-- Work required --
Search the data below for "will"; list each line that holds it.

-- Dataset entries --

- - - - -

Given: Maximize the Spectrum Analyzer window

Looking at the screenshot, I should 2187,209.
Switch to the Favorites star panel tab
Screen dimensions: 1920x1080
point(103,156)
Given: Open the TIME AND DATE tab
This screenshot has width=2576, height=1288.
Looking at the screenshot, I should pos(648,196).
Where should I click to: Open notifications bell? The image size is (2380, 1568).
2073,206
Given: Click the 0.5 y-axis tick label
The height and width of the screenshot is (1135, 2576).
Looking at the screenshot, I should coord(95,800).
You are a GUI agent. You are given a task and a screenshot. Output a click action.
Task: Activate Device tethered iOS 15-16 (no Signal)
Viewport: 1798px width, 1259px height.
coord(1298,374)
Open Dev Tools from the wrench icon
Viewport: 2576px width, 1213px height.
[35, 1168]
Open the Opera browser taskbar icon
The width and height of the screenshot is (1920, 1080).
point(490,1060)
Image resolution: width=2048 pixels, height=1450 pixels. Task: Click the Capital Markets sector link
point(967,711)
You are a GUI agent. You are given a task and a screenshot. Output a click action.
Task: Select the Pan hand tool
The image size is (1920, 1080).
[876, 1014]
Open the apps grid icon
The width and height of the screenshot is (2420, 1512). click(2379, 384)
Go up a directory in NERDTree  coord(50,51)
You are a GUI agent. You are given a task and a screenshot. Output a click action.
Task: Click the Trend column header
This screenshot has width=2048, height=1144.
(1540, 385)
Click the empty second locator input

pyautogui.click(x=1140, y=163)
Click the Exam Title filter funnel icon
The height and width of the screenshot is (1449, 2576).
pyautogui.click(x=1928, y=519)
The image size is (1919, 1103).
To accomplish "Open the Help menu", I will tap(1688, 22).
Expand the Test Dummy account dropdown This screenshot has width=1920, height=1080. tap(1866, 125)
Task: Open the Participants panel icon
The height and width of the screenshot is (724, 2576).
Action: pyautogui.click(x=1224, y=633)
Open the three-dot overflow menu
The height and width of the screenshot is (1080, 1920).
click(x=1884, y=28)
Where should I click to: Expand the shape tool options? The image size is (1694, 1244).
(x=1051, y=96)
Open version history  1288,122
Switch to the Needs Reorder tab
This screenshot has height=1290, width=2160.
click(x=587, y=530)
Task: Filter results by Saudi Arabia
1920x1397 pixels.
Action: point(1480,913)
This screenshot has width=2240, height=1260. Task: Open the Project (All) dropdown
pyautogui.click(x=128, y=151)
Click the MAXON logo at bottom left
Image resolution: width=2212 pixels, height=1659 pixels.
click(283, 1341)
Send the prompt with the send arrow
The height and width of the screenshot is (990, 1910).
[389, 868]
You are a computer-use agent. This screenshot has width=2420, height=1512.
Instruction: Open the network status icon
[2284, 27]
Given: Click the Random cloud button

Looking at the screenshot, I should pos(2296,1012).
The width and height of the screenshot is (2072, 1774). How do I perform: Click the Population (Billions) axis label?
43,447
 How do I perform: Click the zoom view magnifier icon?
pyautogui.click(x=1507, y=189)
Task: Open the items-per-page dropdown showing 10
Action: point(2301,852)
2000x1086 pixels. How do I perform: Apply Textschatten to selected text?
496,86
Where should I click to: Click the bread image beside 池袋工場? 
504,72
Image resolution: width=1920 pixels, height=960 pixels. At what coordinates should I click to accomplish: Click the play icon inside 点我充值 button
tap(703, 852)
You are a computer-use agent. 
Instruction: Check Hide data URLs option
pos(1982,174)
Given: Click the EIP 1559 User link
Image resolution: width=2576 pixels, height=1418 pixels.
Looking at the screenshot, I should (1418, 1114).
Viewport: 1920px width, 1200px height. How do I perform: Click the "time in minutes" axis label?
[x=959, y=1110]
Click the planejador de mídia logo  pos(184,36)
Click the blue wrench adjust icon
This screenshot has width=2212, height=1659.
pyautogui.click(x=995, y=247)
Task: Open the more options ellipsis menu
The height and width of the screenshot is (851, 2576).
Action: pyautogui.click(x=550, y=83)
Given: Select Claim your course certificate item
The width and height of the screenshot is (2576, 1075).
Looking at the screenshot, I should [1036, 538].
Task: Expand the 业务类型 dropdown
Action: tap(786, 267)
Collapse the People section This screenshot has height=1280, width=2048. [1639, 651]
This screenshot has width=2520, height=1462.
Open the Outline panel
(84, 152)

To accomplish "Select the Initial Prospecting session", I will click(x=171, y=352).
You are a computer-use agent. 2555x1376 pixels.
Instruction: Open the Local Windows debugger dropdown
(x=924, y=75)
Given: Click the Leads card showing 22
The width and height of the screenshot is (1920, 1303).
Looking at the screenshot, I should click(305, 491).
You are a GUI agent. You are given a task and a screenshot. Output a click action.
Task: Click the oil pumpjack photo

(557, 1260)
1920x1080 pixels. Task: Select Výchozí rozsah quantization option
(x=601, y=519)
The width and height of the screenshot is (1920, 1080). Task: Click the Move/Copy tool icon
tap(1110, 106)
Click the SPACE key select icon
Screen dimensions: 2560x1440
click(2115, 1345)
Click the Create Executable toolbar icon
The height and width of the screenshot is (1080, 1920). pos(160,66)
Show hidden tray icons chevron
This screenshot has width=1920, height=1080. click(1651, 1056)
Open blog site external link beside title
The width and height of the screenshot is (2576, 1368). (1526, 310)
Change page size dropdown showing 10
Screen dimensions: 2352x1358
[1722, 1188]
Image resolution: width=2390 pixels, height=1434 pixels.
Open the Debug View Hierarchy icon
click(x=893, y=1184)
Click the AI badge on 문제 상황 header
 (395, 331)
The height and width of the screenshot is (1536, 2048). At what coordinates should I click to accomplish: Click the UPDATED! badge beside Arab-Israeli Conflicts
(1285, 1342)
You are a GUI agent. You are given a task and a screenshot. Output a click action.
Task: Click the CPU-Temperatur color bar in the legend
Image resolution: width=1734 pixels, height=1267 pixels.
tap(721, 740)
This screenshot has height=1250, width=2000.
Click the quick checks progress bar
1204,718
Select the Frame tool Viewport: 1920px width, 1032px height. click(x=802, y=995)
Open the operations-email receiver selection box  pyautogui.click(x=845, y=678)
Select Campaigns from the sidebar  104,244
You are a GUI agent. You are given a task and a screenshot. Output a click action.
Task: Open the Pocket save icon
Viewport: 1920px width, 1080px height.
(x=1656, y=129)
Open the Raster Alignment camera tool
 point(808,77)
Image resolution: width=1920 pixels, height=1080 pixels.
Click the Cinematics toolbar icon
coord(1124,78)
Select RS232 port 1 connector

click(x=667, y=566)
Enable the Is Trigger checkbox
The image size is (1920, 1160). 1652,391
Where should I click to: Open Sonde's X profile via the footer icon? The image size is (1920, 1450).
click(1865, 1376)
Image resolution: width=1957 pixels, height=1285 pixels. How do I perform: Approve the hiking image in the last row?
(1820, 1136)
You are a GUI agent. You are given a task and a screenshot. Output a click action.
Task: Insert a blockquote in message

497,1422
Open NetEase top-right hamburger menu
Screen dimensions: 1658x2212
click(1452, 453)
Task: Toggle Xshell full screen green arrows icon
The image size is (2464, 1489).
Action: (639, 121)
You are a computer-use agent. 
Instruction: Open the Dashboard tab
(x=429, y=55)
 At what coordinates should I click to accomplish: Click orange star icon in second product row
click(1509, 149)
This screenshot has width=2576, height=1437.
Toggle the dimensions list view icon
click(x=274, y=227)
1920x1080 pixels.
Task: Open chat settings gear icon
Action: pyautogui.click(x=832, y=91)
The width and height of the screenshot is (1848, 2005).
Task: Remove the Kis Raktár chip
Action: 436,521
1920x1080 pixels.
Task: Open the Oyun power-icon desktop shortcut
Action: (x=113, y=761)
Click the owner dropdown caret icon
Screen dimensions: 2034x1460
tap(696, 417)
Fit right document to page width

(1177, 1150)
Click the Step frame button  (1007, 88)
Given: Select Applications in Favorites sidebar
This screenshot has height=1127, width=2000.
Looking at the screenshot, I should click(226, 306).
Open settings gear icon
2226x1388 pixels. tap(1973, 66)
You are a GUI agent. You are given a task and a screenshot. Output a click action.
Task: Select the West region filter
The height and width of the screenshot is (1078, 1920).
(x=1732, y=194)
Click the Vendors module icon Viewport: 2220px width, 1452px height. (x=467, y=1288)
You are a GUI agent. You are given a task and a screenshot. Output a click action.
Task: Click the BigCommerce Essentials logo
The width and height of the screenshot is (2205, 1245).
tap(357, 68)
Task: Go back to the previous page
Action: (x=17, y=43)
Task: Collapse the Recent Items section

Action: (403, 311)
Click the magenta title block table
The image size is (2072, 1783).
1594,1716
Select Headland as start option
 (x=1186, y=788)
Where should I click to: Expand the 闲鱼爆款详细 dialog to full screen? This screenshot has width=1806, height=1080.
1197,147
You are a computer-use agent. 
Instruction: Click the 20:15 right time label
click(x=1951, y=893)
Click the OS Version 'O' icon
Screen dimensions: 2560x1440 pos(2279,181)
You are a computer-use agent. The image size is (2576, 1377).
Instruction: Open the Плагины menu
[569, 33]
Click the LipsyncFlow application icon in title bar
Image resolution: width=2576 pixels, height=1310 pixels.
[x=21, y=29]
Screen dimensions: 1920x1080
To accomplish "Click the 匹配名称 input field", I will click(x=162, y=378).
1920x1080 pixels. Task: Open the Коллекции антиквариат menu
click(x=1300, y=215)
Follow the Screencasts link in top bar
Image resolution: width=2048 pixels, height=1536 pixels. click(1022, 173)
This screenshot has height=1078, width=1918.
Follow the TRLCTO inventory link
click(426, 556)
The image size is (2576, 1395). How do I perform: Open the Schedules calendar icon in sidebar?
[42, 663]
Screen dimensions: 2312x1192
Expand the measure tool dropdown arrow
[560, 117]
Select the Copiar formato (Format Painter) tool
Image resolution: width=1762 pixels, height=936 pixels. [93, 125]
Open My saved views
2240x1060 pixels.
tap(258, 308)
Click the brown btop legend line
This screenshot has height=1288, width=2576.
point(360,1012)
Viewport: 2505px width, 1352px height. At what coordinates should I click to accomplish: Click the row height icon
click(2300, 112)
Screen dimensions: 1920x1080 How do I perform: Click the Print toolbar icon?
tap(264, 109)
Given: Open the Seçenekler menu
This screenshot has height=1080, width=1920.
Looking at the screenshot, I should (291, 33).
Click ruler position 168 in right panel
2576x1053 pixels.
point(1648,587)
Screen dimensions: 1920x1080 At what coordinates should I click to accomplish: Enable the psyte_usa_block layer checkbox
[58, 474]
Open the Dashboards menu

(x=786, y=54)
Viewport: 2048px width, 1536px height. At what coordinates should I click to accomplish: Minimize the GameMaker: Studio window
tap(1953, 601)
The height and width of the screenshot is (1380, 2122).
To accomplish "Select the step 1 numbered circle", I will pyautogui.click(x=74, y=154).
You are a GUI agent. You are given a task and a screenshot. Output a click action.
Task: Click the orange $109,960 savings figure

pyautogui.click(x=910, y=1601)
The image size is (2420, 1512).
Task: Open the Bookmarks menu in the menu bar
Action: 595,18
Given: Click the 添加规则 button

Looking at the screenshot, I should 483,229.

- - - - -

-- Exercise answer --
To accomplish "Open the Help menu", I will tap(1688, 22).
To accomplish "Select the Initial Prospecting session", I will click(x=171, y=352).
To accomplish "Click the 匹配名称 input field", I will click(x=162, y=378).
To accomplish "Select the step 1 numbered circle", I will pyautogui.click(x=74, y=154).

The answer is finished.